Learning Explainable Dense Reward Shapes via Bayesian Optimization
Ryan Koo, Ian Yang, Vipul Raheja, Mingyi Hong, Kwang-Sung Jun, Dongyeop Kang
TL;DR
This work tackles the sparse token-level feedback problem in RLHF for language models by proposing explainability-based token rewards and a bi-level optimization framework to learn shaping weights. A dense reward is constructed as $r'(s,a)=W^\top \boldsymbol{\mathcal{E}}\cdot r(s,a)$, where token-level attributions $\boldsymbol{\mathcal{E}}$ (e.g., SHAP/LIME) are blended with the original reward under weights $W$ that sum to 1; Bayesian Optimization guides the search over $W$ using a Gaussian Process and log Noisy Expected Improvement.

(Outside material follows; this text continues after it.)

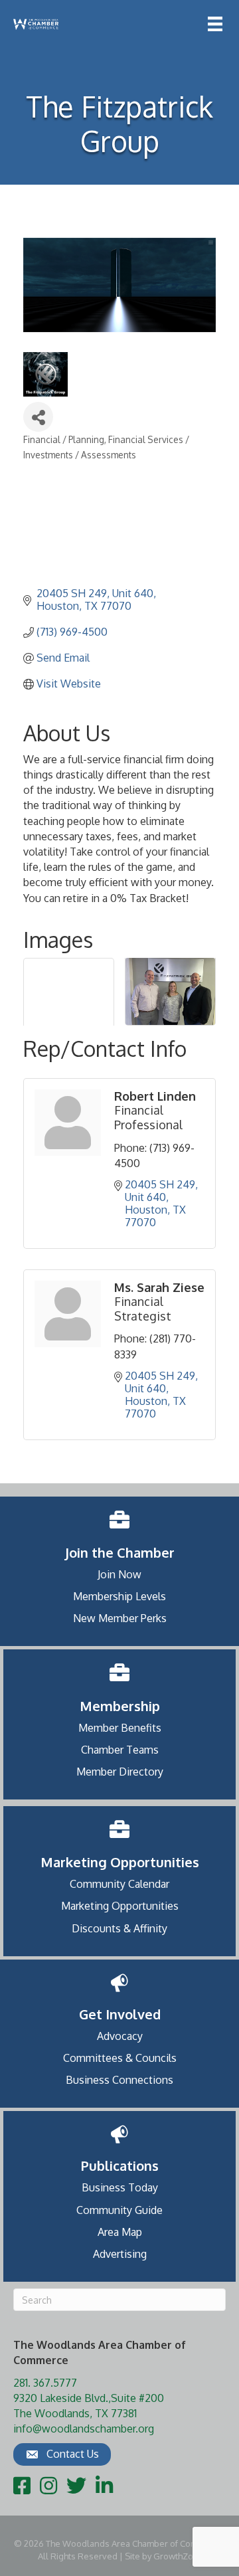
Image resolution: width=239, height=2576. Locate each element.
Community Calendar (119, 1883)
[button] (62, 2454)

The outer loop optimizes the reward-shaping weights, while the inner loop solves the standard RLHF objective, yielding a policy that remains optimal for the original reward due to potential-based shaping (policy invariance). Empirically, explainable reward shaping accelerates learning and improves downstream task performance, while BO helps balance conflicting token-level signals, albeit with limitations in search efficiency under limited trials. The approach offers a principled path to denser credit assignment in RLHF and highlights the importance of evolving explainability signals and hyperparameter-tuning strategies for robust LLM alignment.
Abstract
Current reinforcement learning from human feedback (RLHF) pipelines for large language model (LLM) alignment typically assign scalar rewards to sequences, using the final token as a surrogate indicator for the quality of the entire sequence. However, this leads to sparse feedback and suboptimal token-level credit assignment. In this work, we frame reward shaping as an optimization problem focused on token-level credit assignment. We propose a reward-shaping function leveraging explainability methods such as SHAP and LIME to estimate per-token rewards from the reward model. To learn parameters of this shaping function, we employ a bilevel optimization framework that integrates Bayesian Optimization and policy training to handle noise from the token reward estimates. Our experiments show that achieving a better balance of token-level reward attribution leads to performance improvements over baselines on downstream tasks and finds an optimal policy faster during training. Furthermore, we show theoretically that explainability methods that are feature additive attribution functions maintain the optimal policy as the original reward.